Yale School of Medicine, New Haven, Connecticut; the Department of Emergency Medicine, Center for Emergency Care and Policy Research, and the Urban Health Lab, University of Pennsylvania Perelman School of Medicine, and the Leonard Davis Institute of Health Economics, Wharton School of the University of Pennsylvania, Philadelphia, Pennsylvania; the Department of Obstetrics, Gynecology and Reproductive Sciences, Yale School of Medicine, New Haven, Connecticut; and the Center for Health Economics of Treatment Interventions for Substance Use Disorder, HCV and HIV New York, New York.
Obstet Gynecol. 2021 Apr 1;137(4):687-694. doi: 10.1097/AOG.0000000000004307.
To describe trends and factors associated with medication administration for opioid use disorder (OUD) and retention in treatment among pregnant women with OUD.
This is a retrospective, nationwide, cross-sectional analysis of treatment episodes for primary OUD among pregnant women from 2013 to 2017. The primary outcome was initiation of methadone, buprenorphine, or naltrexone. Secondary outcomes were retention in treatment defined as length of treatment episode lasting six months or greater, and completion of treatment. Descriptive statistics and logistic regression were applied to describe trends in, and identify factors associated with the outcomes.
There were 42,239 treatment episodes for primary OUD among pregnant women who reported using heroin (65.0%, 27,459), synthetic opioid (33.2%, 14,034), or nonprescribed methadone (1.8%, 746) between 2013 and 2017. Medications for OUD were administered in 47.4% (20,013) of episodes. Retention in treatment occurred in 16.6% of episodes without medications for OUD, and 37.8% of episodes with medications for OUD (P=.01). The rate of medication administration for OUD increased from 41.0% in 2013 to 52.0% in 2017; however, retention rates declined from 39.0% to 33.0% among treatment episodes with medication for OUD. History of at least one prior treatment episode was associated with both administration of medications for OUD and retention in treatment.

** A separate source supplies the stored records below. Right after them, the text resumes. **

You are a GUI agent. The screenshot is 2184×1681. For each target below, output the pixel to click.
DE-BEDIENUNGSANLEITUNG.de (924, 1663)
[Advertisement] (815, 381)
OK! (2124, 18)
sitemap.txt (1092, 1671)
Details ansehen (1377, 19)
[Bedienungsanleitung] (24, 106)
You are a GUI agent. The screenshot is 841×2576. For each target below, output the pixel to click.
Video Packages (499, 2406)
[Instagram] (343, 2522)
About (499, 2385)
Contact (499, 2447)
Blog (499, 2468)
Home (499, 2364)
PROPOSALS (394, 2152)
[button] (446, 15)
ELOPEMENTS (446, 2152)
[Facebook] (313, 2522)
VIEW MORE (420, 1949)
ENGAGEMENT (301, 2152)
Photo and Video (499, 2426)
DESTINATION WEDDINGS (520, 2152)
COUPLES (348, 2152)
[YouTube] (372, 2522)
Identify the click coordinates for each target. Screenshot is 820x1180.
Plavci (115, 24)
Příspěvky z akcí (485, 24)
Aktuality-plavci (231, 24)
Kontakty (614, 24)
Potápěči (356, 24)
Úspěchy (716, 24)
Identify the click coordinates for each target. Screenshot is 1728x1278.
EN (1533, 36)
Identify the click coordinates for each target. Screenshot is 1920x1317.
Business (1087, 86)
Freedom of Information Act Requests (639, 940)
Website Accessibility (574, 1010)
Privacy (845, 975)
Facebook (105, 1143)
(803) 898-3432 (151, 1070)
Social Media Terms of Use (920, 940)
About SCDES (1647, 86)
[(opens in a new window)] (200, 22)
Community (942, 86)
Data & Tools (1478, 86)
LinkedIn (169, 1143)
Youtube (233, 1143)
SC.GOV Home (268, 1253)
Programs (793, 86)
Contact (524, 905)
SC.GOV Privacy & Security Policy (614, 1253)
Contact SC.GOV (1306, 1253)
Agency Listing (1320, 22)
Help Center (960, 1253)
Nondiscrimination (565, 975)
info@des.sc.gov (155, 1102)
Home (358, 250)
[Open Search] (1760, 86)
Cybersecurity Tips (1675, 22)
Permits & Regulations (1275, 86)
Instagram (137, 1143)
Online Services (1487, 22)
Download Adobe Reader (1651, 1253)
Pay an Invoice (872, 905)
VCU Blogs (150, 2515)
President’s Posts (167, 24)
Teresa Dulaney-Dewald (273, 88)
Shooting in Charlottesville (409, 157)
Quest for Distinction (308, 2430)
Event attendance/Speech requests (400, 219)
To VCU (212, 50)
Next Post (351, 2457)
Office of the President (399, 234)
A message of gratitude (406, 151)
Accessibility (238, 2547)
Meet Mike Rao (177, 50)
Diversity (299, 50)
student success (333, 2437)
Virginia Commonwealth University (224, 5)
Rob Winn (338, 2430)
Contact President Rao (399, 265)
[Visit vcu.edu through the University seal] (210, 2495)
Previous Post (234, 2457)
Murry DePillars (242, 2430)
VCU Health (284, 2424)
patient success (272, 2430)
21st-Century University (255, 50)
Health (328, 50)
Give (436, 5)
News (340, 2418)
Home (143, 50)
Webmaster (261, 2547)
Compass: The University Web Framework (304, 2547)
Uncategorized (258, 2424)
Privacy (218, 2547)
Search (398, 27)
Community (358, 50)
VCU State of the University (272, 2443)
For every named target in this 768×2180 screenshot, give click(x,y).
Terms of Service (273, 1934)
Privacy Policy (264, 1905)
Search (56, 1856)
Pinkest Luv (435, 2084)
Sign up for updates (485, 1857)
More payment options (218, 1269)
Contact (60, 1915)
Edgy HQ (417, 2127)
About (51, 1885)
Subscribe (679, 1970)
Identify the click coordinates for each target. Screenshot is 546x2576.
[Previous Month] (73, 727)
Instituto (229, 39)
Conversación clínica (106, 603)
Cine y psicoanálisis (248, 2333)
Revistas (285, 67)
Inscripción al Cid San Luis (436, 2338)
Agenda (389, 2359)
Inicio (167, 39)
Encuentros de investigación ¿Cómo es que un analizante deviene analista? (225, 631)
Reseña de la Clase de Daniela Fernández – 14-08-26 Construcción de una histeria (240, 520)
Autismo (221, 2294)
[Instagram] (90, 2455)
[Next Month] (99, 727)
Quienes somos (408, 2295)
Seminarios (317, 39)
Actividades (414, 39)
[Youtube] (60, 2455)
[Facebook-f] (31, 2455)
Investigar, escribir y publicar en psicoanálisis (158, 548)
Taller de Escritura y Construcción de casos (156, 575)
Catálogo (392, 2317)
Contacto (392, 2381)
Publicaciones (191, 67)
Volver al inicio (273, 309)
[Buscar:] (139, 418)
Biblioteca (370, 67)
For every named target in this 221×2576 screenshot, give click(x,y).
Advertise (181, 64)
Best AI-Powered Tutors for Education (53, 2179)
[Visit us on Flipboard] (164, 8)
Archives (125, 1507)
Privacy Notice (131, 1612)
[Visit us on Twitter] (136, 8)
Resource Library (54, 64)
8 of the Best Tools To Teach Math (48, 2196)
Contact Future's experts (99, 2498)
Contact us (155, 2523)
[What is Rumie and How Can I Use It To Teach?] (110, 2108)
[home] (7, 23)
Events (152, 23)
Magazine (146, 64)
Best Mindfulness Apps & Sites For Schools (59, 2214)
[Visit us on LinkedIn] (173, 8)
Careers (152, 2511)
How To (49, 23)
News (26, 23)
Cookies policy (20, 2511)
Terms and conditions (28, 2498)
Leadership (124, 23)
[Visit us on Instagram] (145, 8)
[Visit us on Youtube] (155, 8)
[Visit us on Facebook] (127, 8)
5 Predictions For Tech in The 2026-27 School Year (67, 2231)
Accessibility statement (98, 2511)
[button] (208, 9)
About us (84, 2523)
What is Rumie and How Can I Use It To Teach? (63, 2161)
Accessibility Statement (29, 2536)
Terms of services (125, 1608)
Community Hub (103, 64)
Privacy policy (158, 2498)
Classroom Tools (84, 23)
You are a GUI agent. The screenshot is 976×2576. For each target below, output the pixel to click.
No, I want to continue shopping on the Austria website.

In spite of current guidelines, most treatment episodes for OUD during pregnancy did not involve administration of medications for OUD. Although administration of medications for OUD has improved over time, retention in treatment is lagging. These findings highlight gaps in the U.S. addiction care system.
描述患有阿片类药物使用障碍(OUD)的孕妇接受药物治疗以治疗 OUD 以及维持治疗的趋势和相关因素。
这是一项对 2013 年至 2017 年期间患有原发性 OUD 的孕妇进行的治疗期回顾性、全国性、横断面分析。主要结局是开始使用美沙酮、丁丙诺啡或纳曲酮。次要结局是维持治疗,定义为治疗期持续六个月或更长时间,以及完成治疗。采用描述性统计和逻辑回归来描述趋势,并确定与结果相关的因素。
在 2013 年至 2017 年间,报告使用海洛因(65.0%,27459 例)、合成阿片类药物(33.2%,14034 例)或非处方美沙酮(1.8%,746 例)的患有原发性 OUD 的孕妇中,有 42239 例治疗期接受了 OUD 治疗。在没有 OUD 治疗药物的治疗期中,有 16.6%的治疗期维持治疗,而有 OUD 治疗药物的治疗期中,有 37.8%的治疗期维持治疗(P=.01)。尽管 2013 年 OUD 治疗药物的使用率为 41.0%,但到 2017 年已上升至 52.0%;然而,有 OUD 治疗药物的治疗期中,保留率从 39.0%下降到 33.0%。至少有一次既往治疗期的病史与 OUD 治疗药物的使用和维持治疗均相关。
尽管有当前的指南,但在妊娠期间治疗 OUD 的大多数治疗期并未涉及 OUD 治疗药物的使用。尽管 OUD 治疗药物的使用随着时间的推移有所改善,但保留治疗的情况仍在滞后。这些发现突显了美国成瘾治疗系统中的差距。